Les affrontements entre policiers et manifestants se multiplient et des projectiles, dont des briques, du verre et des cocktails Molotov, sont lancés sur des policiers et des postes de police. Cependant, la réaction de la police ne fait qu’attiser les tensions.

Elle a tiré des gaz lacrymogènes dans des quartiers résidentiels à forte densité de construction, les gaz s’infiltrant à l’intérieur des habitations, y compris des maisons de retraite pour personnes âgées. D’après les dossiers médicaux de l’hôpital, le plus jeune patient était un bébé d’un an conduit aux urgences après avoir inhalé des gaz lacrymogènes chez lui, à Wong Tai Sin, le 5 août.

La police antiémeutes a aussi chargé des manifestants pacifiques, des journalistes et des habitants du secteur et tiré des gaz lacrymogènes et des balles en caoutchouc sans donner d’avertissements clairs. Elle a continué de tirer des gaz lacrymogènes sur les manifestants qui se repliaient, ne leur laissant pas le temps ni bien souvent une issue pour se disperser en toute sécurité.

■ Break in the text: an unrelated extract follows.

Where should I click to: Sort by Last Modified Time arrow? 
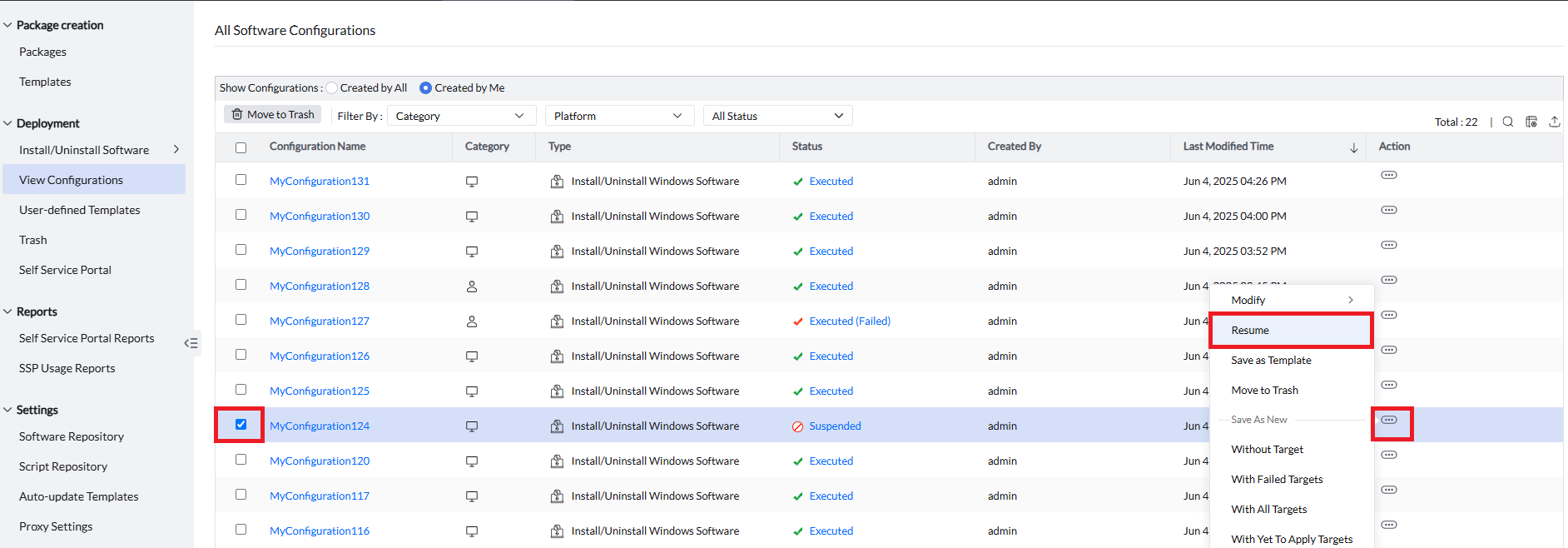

Des balles en caoutchouc ont été tirées, malgré la mauvaise visibilité due à la fumée des lacrymogènes, et des tirs ont visé des manifestants, des journalistes et des  observateurs des droits humains à la tête et à la colonne vertébrale.

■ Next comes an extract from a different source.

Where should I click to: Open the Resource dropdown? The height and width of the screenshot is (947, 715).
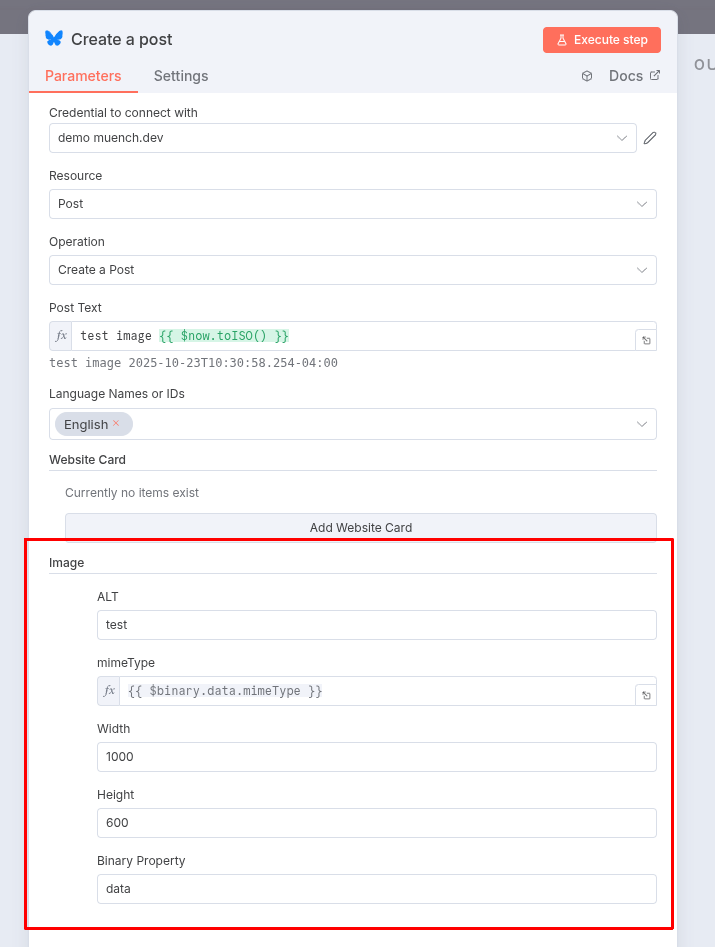coord(352,204)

«Les responsables de l’application des lois doivent pouvoir s’acquitter de leur devoir et protéger la population. Cependant, la violence dirigée contre la police ne donne pas aux policiers le feu vert pour réagir en usant d’une force excessive. La police doit éviter les tactiques qui exacerbent les violences et privilégier une approche permettant d’apaiser la situation», a déclaré Man-kei Tam.

Amnesty International formule les recommandations suivantes quant à l’utilisation des canons à eau:

  • Les responsables de l’application des lois devraient faire preuve de la plus grande retenue possible et recourir à la force uniquement lorsque cela est strictement nécessaire.
  • Les canons à eau ne devraient être utilisés que dans des circonstances strictement définies et uniquement si leur usage est légal, nécessaire et proportionné à l’objectif légitime de maintien de l’ordre.
  • Ils ne devraient être utilisés que lorsque le degré de violence est tel que les forces de l’ordre ne peuvent contenir la menace en ne ciblant directement que les personnes violentes.
  • Ils ne devraient jamais cibler des individus à faible distance, et ne jamais viser la tête.
  • Ils ne devraient jamais être utilisés contre des individus déjà appréhendés ou incapables de bouger.
  • Ils ne devraient jamais être utilisés dans des espaces confinés ni des lieux où les manifestants ne peuvent pas se disperser, tels que des impasses, des centres commerciaux, des gares et des stades.
  • Des voies de dispersion ou des sorties adaptées doivent être disponibles et les participants au rassemblement doivent être dûment avertis avant que des canons à eau ne soient utilisés.
  • Un organe composé d’experts indépendants, notamment médicaux, scientifiques et juridiques, entre autres, devraient évaluer rigoureusement les effets et les emplois possibles des canons à eau afin de démontrer si une utilisation légitime et sûre par les forces de l’ordre est envisageable en respectant des règles opérationnelles spécifiques conformes aux normes relatives aux droits humains.